In our last Simple Tech blog we had a high level look at blockchain technology, the engine of Bitcoin. Blockchain technology is set to be the most disruptive technology since the invention of the internet.
While it has the power to affect nearly all areas of our lives, it’s Bitcoin, blockchain’s first application, that’s the word on everyone’s lips. People have been making – and losing – a lot of money with it.
Bitcoin in the media
The first billionaires of Bitcoin arrived on our newsfeeds last week. The Winkelevoss twins, after winning $65 million in a lawsuit against Facebook in 2011, invested $11 million into Bitcoin when one BTC was only worth US $120. Today it’s worth a whopping US $17,000 and climbing.
On the other end of the spectrum, in 2014, singer/songwriter Lily Allen said that 5 years prior she had been offered 200,000 BTC to do a live stream concert from her home. She turned it down, saying ‘As if’. While some feel Allen was mistaking Bitcoin for other currency, if the story is true and she had invested those coins, they would now be worth US$2.24 billion.
The end of November saw the popular sitcom Big Bang Theory dedicate an entire episode to Bitcoin. The show exemplified not only how mainstream Bitcoin is becoming but also how easy and absolutely permanent the loss of Bitcoin can be.
How can I get some Bitcoin?
So far just over 16.5 million Bitcoins have been produced with a definitive cap of 21 million, expected to be reached by the year 2040. The 2 main ways to get Bitcoin are by buying them or mining for them.
In the early BTC gold rush days, mining Bitcoin was profitable and many of the techno-savvy staked their claim, earning themselves a fortune from the comforts of their homes. As more people came aboard, the difficulty level and energy required intentionally increased to keep the blockchain secure (see our last article). Nowadays, unless you have high powered specialised machinery, the sheer investment and electricity costs will likely outweigh any potential profits from mining BTC.

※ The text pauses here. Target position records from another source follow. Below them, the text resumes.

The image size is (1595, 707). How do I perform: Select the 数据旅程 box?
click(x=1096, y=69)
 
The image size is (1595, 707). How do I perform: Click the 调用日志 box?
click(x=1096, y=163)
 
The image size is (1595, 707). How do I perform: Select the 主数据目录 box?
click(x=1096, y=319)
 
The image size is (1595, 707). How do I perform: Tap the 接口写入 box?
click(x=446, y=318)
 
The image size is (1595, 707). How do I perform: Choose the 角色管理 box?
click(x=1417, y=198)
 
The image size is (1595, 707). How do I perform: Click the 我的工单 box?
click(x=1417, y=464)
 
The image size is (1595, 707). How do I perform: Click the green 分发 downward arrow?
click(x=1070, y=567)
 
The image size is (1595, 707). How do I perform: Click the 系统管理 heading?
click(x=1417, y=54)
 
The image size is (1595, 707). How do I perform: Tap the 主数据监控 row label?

A far more straightforward way to get your hands on some Bitcoin is simply to buy it. Some are buying to invest, others to trade and some just so they can learn what it’s all about. This is where our disclaimer comes in. We are not offering investment advice, just information to those riding this rising wave of interest in this new area.

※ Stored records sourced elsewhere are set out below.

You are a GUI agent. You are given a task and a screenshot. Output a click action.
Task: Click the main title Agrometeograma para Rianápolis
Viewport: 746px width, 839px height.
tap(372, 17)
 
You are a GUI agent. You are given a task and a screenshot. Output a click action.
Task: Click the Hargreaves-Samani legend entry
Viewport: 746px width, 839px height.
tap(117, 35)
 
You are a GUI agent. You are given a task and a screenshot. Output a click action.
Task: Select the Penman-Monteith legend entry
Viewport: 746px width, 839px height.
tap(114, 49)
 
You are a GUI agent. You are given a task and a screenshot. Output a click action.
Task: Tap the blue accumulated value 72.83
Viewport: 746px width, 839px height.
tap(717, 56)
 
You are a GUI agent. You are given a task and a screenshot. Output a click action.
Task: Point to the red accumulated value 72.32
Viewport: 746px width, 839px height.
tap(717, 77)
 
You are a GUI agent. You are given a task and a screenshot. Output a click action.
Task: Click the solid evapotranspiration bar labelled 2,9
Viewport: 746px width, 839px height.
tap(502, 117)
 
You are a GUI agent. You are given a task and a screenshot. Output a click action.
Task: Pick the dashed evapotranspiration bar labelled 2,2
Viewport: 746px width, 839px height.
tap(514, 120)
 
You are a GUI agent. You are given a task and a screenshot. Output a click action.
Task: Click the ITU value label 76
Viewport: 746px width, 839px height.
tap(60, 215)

BTC are notoriously volatile. A joke making its way around the internet at the moment gives you an idea: A boy asked his bitcoin-investing dad for 1 bitcoin for his birthday. His dad says “What? $15,554??? $14,354 is a lot of money! What do you need $16,782 for anyway?”
The greater the volatility, the greater the risk of loss, and volatility isn’t the only risk to be concerned about. Some banks aren’t keen to have their customers involved in the crypto space. NZ’s crypto-exchange, Cryptopia, even issued a warning on twitter last week that some banks have been reportedly shutting down the accounts of customers purchasing cryptocurrency.
If you’re still keen on buying, the best idea is to get prepared ahead of time. You’ll need a secure place to put your crypto. The easiest way is to simply leave it on the exchange (see below) where you bought it. This makes it quick to trade, if that’s your style. This is also the least secure. While we talked about how immutable and unhackable the blockchain is in our last blog, the exchanges sit outside the blockchain. And they do get hacked. One rule of thumb we have come across is: if you’re wanting to trade, don’t leave more than a week’s wages on any single exchange.
The next tier up that offers much more security while still providing some flexibility are online wallets, like Jaxx and Exodus. These wallets use Shapeshift, which allows you to switch between cryptocurrencies without going onto an exchange.
The Trezor Wallet
When you set up your wallet, you will receive a private key and a public key. A proper wallet will regenerate new public keys with each transaction. The public keys are the address to your wallet so you can tell others where to send the cryptocurrency. This is akin to letting someone know your public bank account details so you can get paid. If you give someone the wrong address, there is no way of retrieving your coins.
The private key is a long stream of letters and numbers but it has an associated 12, 18 or 24 word passphrase to make it easier to remember. The only person who should have this phrase is you. That’s it. Because anyone who has the phrase has complete access to all your cryptocurrencies on that wallet.
Where to buy in NZ?
Several exchanges exist overseas if you have US fiat to trade with. Some popular exchanges are Poloniex, Bitfinex and Binance. Here at home we have Christchurch based Cryptopia. There is also the option of purchasing through a broker like BitPrimeor finding someone to connect with directly through Local Bitcoins.
This article does not constitute investment advice. We encourage readers to obtain personal independent advice from their professional investment advisor and to independently research and investigate any information before acting.